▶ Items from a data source
┌──

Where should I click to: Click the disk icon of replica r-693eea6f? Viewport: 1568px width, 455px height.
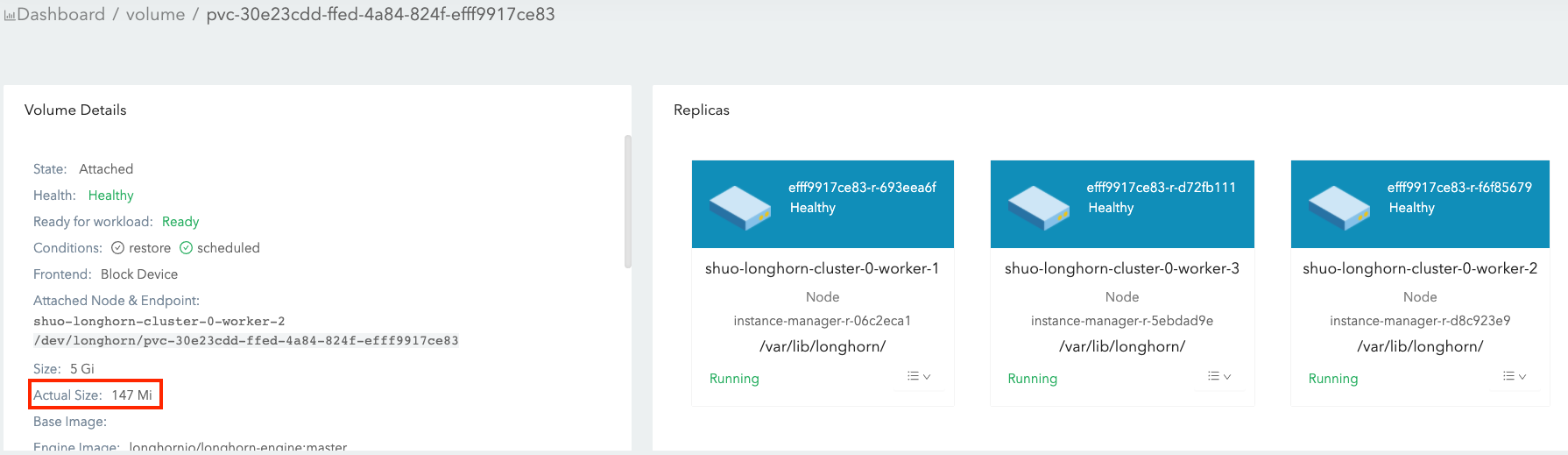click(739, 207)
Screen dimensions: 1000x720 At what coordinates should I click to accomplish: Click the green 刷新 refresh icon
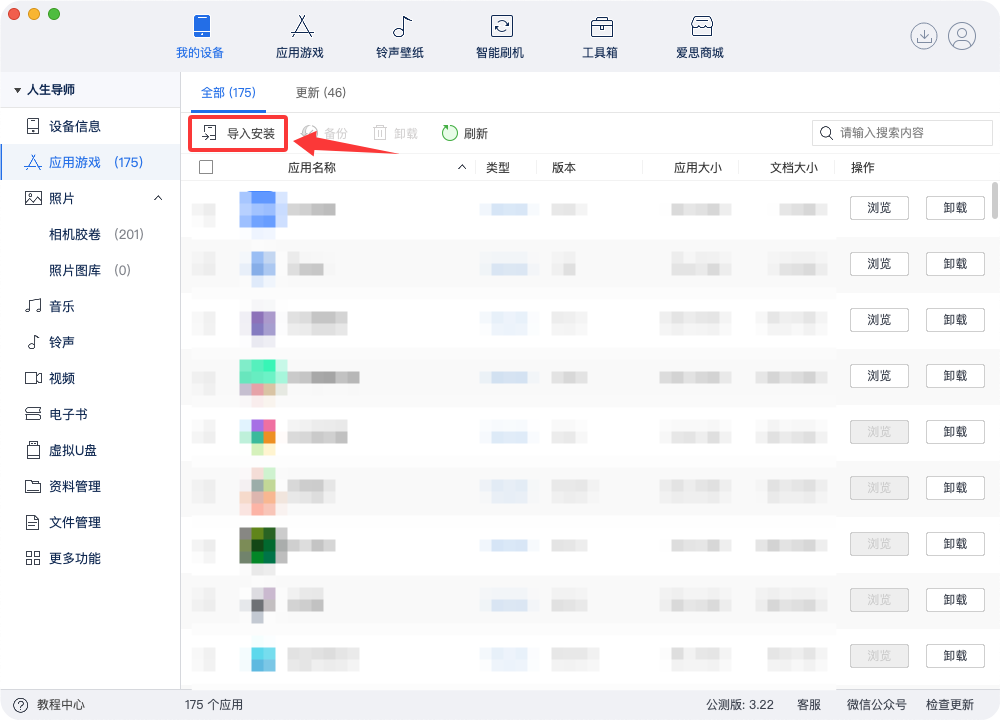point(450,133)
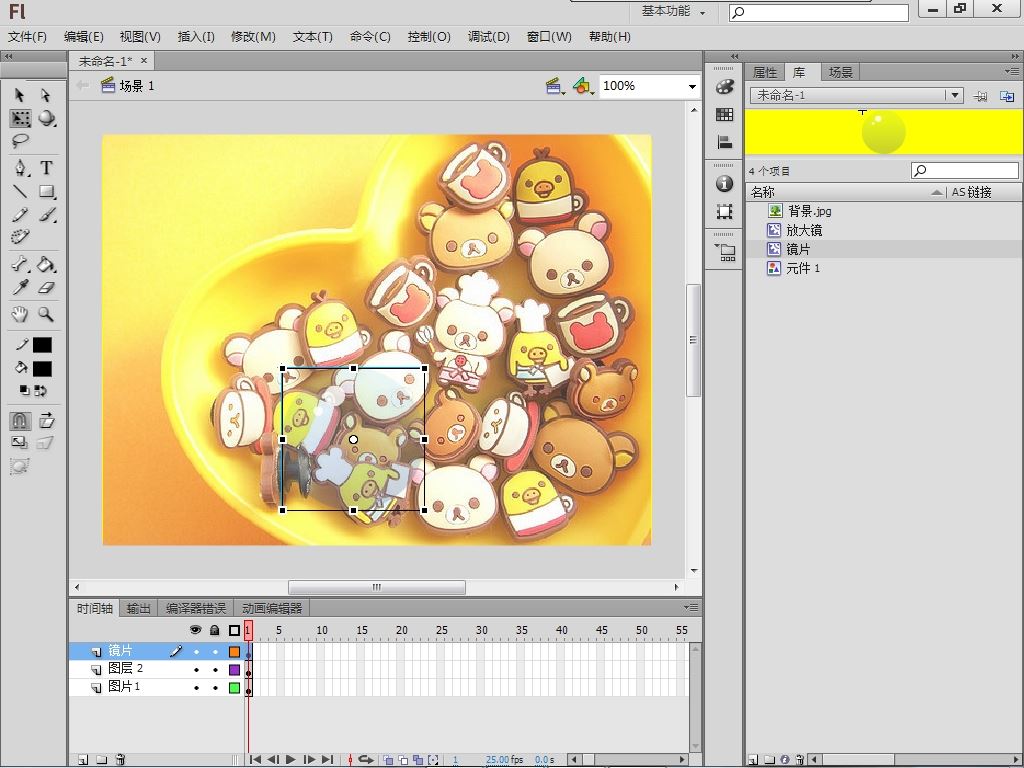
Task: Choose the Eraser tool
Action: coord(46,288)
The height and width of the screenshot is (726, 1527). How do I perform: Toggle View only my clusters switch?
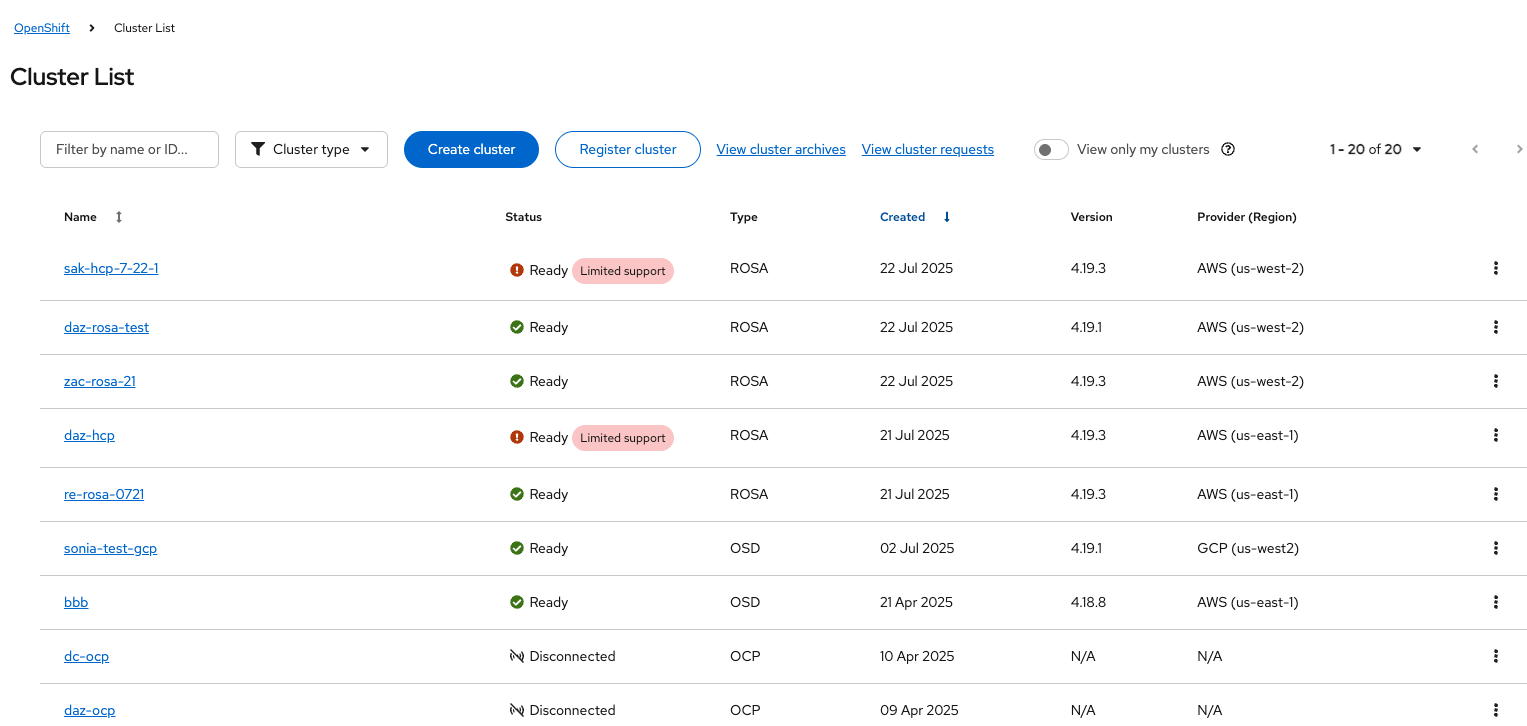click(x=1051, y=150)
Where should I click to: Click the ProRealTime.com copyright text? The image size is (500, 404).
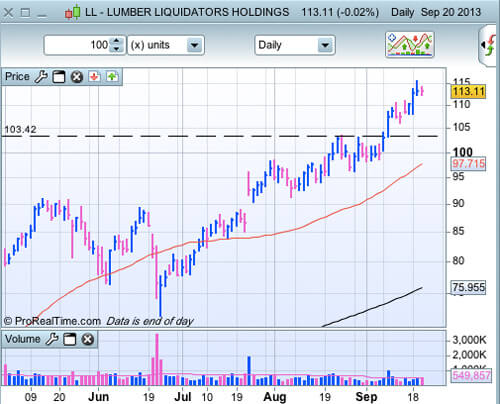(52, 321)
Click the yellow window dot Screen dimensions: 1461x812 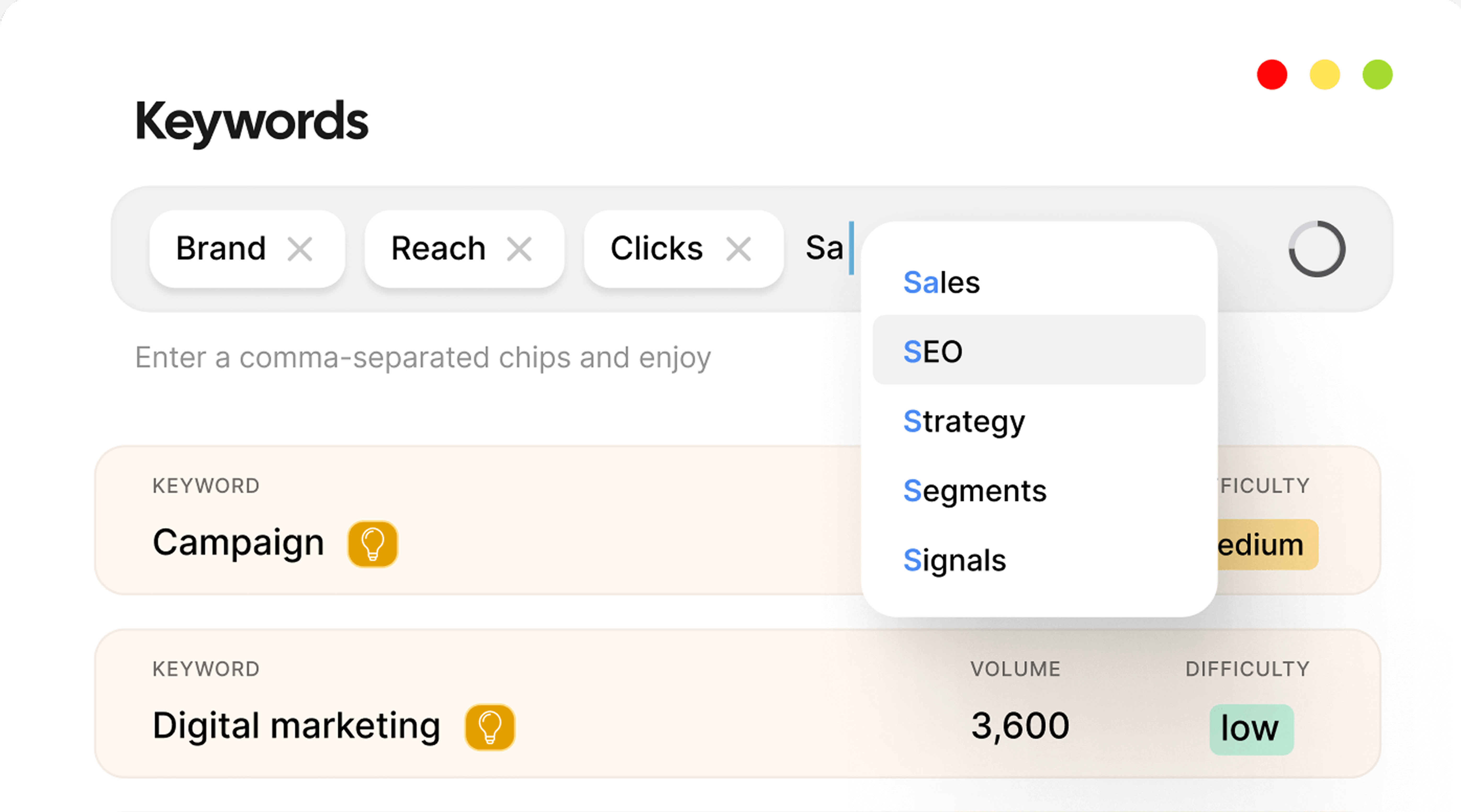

└──

▶ WORK ORDER
Leave the pictures out and output the rest of the data word for word.

▶ EXERCISE ANSWER
Where should I click to: Click the disk icon of replica r-693eea6f? Viewport: 1568px width, 455px height.
click(739, 207)
Screen dimensions: 1000x720 At what coordinates should I click to accomplish: Click the green 刷新 refresh icon
point(450,133)
Task: Choose the Eraser tool
Action: coord(46,288)
The height and width of the screenshot is (726, 1527). How do I perform: Toggle View only my clusters switch?
click(x=1051, y=150)
Where should I click to: Click the ProRealTime.com copyright text? The image size is (500, 404).
(52, 321)
Click the yellow window dot Screen dimensions: 1461x812 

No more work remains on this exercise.